Eddie Fitzgerald points us to this big post on Al Capp and Li'l Abner at the ASIFA-Hollywood Archive.
I don't think Capp is as well-known today as Walt Kelly, but, much as I love Pogo, I think in some ways I like Li'l Abner even better, and its best stories are about the best I've ever seen in comic strips. Capp's attitude to his characters was much less good-natured than Kelly's; he has contempt for most of his characters and most contempt of all for his "hero," Li'l Abner. But that gives a kind of complexity to the strip, because his open contempt for Abner butts against the moments of goodness and likability that he gives to Abner and other characters.

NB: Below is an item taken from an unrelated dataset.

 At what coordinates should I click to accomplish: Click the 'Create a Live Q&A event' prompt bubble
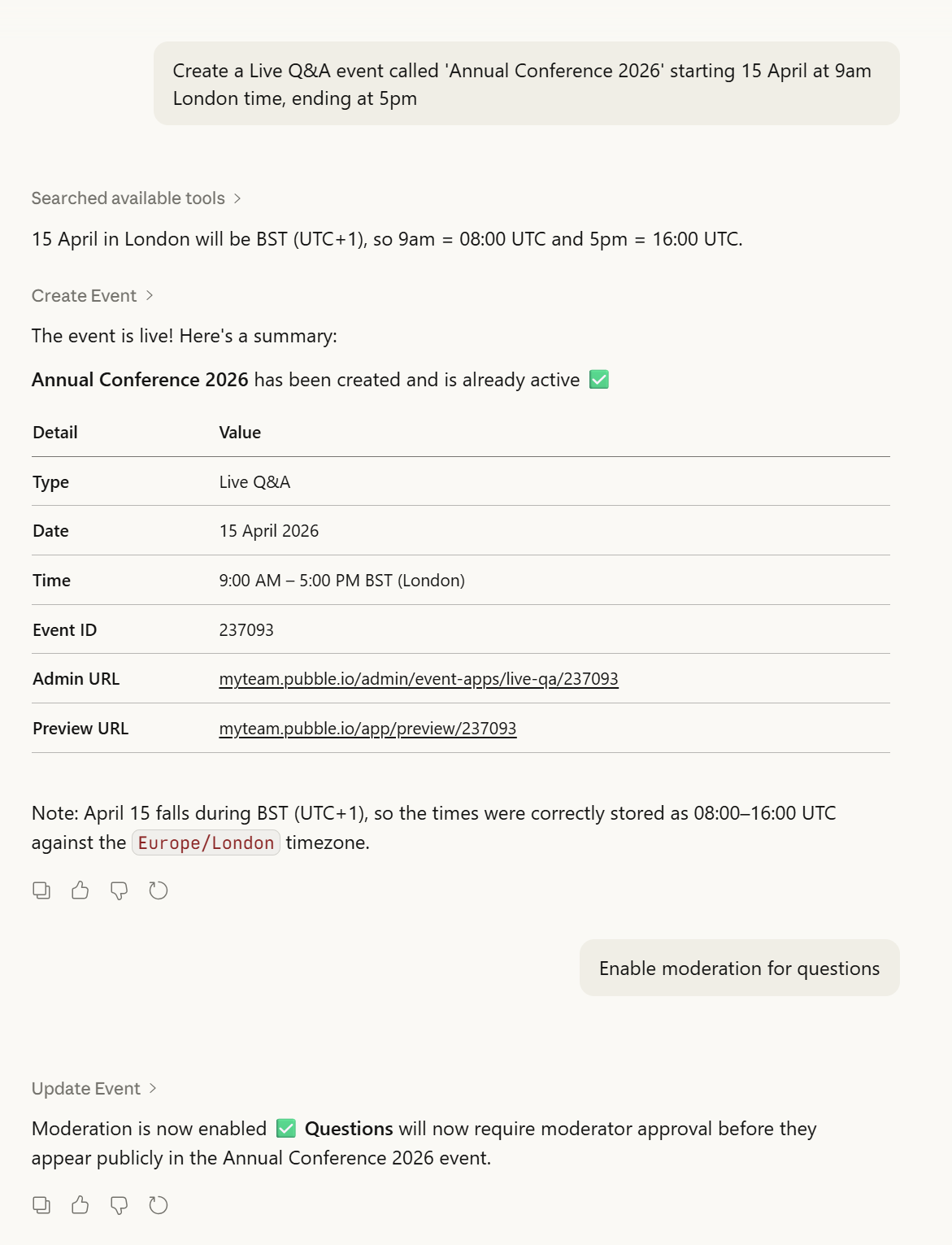coord(526,85)
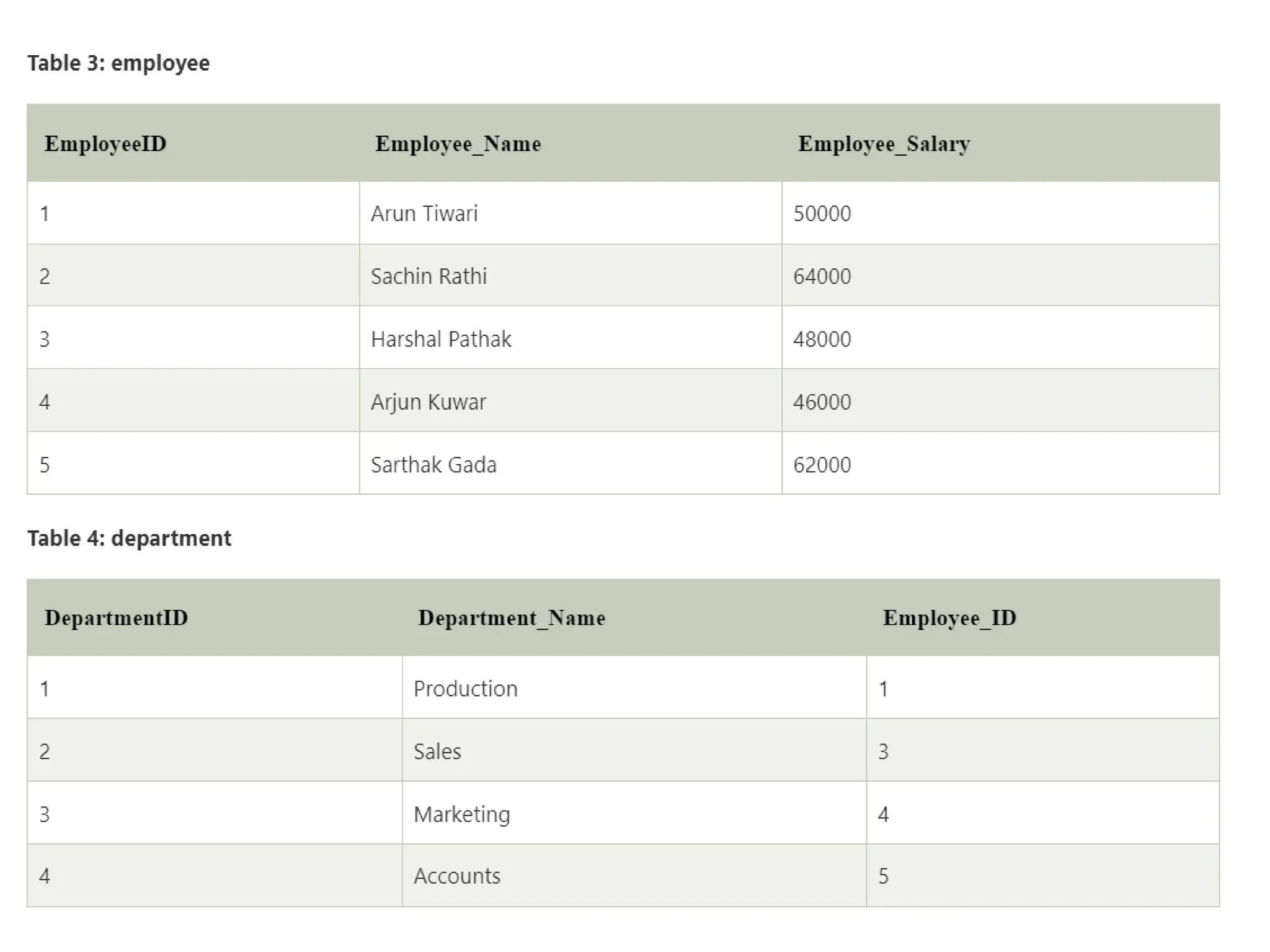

Update: In comments, Thad K points out that Mark Kausler has been posting strips from Capp's "Joanie Phoanie" story from the late '60s, the ultimate symbol of his decline into unfunniness. Too much is sometimes made of Capp's move to the political right; I don't think that specifically is what caused him to stop being funny. (My Dad recalls Capp going on talk shows and saying similar things in the '50s, when the strip was still funny.) Capp hated everybody and his sense of humor was very dark, very bitter. At some point the sense of humor started to fade away and all that was left was the bitterness; the problem with the Joanie Phoanie strip is not that he's angry at her or at student protests, but that there isn't much humor here. Plus he caricatures Baez, a good-looking woman, as an ugly crone: if Al Capp passes up an opportunity to draw a good-looking woman, you know he's letting his anger overwhelm his sense of humor and his love of drawing women.